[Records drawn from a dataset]

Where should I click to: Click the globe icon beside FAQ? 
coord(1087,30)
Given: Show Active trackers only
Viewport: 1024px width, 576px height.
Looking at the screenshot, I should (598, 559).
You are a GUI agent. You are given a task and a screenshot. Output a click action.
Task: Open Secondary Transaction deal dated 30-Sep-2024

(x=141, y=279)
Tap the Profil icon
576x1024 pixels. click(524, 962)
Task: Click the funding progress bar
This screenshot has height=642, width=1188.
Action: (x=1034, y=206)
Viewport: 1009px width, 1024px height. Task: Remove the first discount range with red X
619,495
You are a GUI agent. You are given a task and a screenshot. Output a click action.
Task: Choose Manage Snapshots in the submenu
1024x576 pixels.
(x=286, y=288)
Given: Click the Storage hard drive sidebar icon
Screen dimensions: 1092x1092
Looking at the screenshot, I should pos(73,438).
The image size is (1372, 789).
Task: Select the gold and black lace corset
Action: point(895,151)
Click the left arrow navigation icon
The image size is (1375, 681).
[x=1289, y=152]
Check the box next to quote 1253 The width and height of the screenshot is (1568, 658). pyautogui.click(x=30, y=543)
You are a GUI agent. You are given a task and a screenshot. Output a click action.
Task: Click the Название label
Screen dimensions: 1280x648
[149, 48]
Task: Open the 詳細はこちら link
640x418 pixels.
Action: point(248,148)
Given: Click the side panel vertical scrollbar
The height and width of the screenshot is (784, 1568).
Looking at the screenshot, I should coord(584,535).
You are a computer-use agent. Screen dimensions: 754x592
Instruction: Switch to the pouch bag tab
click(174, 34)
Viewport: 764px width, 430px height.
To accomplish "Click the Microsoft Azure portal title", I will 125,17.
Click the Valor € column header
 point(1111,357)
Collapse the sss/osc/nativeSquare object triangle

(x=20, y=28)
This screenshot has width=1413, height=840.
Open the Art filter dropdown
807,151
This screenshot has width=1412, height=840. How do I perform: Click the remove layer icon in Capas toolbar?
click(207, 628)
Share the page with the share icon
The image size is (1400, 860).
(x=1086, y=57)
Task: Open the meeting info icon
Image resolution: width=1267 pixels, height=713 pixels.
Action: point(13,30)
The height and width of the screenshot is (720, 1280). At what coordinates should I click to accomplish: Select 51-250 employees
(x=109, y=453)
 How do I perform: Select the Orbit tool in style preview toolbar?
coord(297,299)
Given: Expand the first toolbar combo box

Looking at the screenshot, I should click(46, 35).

WORK INSTRUCTION
Exact retyping is required: the line with "Given: Click the side" through the end of the data, both ends included, and no other line.

YOUR SOLUTION
Given: Click the side panel vertical scrollbar
The height and width of the screenshot is (784, 1568).
Looking at the screenshot, I should coord(584,535).
You are a computer-use agent. Screen dimensions: 754x592
Instruction: Switch to the pouch bag tab
click(174, 34)
Viewport: 764px width, 430px height.
To accomplish "Click the Microsoft Azure portal title", I will 125,17.
Click the Valor € column header
 point(1111,357)
Collapse the sss/osc/nativeSquare object triangle

(x=20, y=28)
This screenshot has width=1413, height=840.
Open the Art filter dropdown
807,151
This screenshot has width=1412, height=840. How do I perform: Click the remove layer icon in Capas toolbar?
click(207, 628)
Share the page with the share icon
The image size is (1400, 860).
(x=1086, y=57)
Task: Open the meeting info icon
Image resolution: width=1267 pixels, height=713 pixels.
Action: point(13,30)
The height and width of the screenshot is (720, 1280). At what coordinates should I click to accomplish: Select 51-250 employees
(x=109, y=453)
 How do I perform: Select the Orbit tool in style preview toolbar?
coord(297,299)
Given: Expand the first toolbar combo box

Looking at the screenshot, I should click(46, 35).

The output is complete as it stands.